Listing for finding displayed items
□ □ □ □ □ □ □

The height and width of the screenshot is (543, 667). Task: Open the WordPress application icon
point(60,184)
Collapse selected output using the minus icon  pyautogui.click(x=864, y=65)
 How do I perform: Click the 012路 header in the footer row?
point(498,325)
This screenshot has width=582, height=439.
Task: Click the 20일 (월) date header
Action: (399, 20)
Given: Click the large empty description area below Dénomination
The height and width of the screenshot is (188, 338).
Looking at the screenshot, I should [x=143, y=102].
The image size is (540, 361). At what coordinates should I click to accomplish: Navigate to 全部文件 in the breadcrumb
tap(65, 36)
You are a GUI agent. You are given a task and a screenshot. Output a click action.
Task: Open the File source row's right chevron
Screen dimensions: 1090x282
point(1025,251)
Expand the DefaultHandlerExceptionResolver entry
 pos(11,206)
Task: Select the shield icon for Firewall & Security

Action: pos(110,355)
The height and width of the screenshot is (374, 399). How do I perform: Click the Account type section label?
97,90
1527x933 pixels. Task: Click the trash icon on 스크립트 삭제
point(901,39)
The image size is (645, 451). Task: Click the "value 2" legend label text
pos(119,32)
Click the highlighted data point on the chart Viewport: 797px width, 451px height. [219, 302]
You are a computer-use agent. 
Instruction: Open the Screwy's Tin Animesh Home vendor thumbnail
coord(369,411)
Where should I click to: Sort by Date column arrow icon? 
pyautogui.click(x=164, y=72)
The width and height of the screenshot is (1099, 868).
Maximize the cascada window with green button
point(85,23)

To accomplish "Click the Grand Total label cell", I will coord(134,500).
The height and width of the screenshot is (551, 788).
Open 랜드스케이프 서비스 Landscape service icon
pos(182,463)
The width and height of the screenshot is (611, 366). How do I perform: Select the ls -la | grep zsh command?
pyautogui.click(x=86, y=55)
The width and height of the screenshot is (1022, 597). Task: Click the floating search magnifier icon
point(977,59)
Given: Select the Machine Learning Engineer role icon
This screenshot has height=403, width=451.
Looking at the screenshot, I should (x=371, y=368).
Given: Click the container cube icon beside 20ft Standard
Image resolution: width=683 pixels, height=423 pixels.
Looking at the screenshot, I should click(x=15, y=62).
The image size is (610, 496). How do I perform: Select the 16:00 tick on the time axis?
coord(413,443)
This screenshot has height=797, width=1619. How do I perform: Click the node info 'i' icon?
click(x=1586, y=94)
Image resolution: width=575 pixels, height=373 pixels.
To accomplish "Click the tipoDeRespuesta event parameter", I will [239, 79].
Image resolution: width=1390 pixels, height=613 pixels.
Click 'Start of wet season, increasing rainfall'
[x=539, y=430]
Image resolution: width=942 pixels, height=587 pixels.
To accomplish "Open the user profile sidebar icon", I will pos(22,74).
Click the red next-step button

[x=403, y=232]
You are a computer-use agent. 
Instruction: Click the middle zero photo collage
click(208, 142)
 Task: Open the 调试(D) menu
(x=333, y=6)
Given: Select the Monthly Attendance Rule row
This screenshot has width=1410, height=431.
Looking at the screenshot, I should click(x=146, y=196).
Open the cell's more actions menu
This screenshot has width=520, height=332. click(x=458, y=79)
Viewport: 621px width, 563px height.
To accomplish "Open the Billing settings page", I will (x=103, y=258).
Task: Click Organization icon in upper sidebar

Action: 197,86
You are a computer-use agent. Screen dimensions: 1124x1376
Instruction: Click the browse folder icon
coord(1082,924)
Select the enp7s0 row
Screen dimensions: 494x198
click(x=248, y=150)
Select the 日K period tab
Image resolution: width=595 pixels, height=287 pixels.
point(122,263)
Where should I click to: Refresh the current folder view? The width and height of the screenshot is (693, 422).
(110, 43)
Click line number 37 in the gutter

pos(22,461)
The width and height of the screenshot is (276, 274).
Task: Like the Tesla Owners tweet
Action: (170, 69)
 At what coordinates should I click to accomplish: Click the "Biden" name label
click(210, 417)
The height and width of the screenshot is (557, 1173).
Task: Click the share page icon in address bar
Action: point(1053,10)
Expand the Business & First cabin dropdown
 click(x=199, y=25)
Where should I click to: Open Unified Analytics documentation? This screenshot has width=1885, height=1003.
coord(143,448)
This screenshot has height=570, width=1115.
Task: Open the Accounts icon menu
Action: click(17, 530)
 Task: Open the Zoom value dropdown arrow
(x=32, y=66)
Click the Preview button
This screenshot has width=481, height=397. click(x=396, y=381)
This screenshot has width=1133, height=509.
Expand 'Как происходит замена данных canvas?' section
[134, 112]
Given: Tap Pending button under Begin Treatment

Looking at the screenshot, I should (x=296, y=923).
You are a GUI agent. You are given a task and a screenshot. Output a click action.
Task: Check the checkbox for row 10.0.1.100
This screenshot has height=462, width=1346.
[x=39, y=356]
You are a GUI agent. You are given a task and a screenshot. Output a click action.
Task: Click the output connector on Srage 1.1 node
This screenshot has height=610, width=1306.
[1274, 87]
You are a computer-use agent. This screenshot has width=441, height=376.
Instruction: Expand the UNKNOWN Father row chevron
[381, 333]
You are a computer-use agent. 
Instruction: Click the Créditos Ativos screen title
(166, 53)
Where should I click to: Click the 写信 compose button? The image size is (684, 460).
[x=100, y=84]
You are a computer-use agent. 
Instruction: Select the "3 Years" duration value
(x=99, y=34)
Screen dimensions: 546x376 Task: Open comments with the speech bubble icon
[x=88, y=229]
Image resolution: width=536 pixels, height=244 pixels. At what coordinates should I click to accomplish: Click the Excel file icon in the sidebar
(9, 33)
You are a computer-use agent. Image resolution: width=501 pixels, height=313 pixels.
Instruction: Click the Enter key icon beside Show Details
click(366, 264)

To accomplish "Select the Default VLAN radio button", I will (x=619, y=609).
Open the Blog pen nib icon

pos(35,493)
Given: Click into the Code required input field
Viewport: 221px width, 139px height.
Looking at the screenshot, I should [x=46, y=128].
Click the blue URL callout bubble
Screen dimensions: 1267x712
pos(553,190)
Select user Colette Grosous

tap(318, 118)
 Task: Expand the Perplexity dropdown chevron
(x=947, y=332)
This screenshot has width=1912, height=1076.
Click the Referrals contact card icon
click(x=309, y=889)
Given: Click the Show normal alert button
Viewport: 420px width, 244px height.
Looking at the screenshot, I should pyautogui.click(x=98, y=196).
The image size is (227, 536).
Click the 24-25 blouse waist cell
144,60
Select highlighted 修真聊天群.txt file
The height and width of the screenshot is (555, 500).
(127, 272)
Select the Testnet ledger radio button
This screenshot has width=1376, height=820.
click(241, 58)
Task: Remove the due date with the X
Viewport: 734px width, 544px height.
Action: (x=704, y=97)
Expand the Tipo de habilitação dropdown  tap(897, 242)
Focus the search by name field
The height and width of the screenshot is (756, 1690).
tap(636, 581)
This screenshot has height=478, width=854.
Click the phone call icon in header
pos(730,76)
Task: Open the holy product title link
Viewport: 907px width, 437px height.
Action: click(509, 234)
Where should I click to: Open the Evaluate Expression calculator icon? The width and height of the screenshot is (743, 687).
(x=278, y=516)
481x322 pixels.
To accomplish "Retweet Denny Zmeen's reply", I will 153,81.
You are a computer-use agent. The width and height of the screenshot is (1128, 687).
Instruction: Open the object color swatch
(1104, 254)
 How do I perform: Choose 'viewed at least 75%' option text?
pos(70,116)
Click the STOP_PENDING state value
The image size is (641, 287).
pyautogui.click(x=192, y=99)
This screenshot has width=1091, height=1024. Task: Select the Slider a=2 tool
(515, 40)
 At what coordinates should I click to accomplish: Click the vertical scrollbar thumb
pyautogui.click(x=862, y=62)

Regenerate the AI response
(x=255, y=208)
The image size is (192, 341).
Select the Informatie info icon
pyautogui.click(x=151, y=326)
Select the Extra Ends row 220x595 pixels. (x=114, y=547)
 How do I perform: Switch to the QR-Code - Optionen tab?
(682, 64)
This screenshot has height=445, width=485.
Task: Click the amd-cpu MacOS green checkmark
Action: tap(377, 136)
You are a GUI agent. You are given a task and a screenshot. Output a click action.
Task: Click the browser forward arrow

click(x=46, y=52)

□ □ □ □ □ □ □

> **Objective**:
Can you rewrite the lines of the listing from the one holding "Where should I click to: Open the" through the end, inclusive, with "scrollbar" replaced by "scroll bar" and everything else left as it is?

> **Written answer**:
Where should I click to: Open the Evaluate Expression calculator icon? The width and height of the screenshot is (743, 687).
(x=278, y=516)
481x322 pixels.
To accomplish "Retweet Denny Zmeen's reply", I will 153,81.
You are a computer-use agent. The width and height of the screenshot is (1128, 687).
Instruction: Open the object color swatch
(1104, 254)
 How do I perform: Choose 'viewed at least 75%' option text?
pos(70,116)
Click the STOP_PENDING state value
The image size is (641, 287).
pyautogui.click(x=192, y=99)
This screenshot has width=1091, height=1024. Task: Select the Slider a=2 tool
(515, 40)
 At what coordinates should I click to accomplish: Click the vertical scroll bar thumb
pyautogui.click(x=862, y=62)

Regenerate the AI response
(x=255, y=208)
The image size is (192, 341).
Select the Informatie info icon
pyautogui.click(x=151, y=326)
Select the Extra Ends row 220x595 pixels. (x=114, y=547)
 How do I perform: Switch to the QR-Code - Optionen tab?
(682, 64)
This screenshot has height=445, width=485.
Task: Click the amd-cpu MacOS green checkmark
Action: tap(377, 136)
You are a GUI agent. You are given a task and a screenshot. Output a click action.
Task: Click the browser forward arrow

click(x=46, y=52)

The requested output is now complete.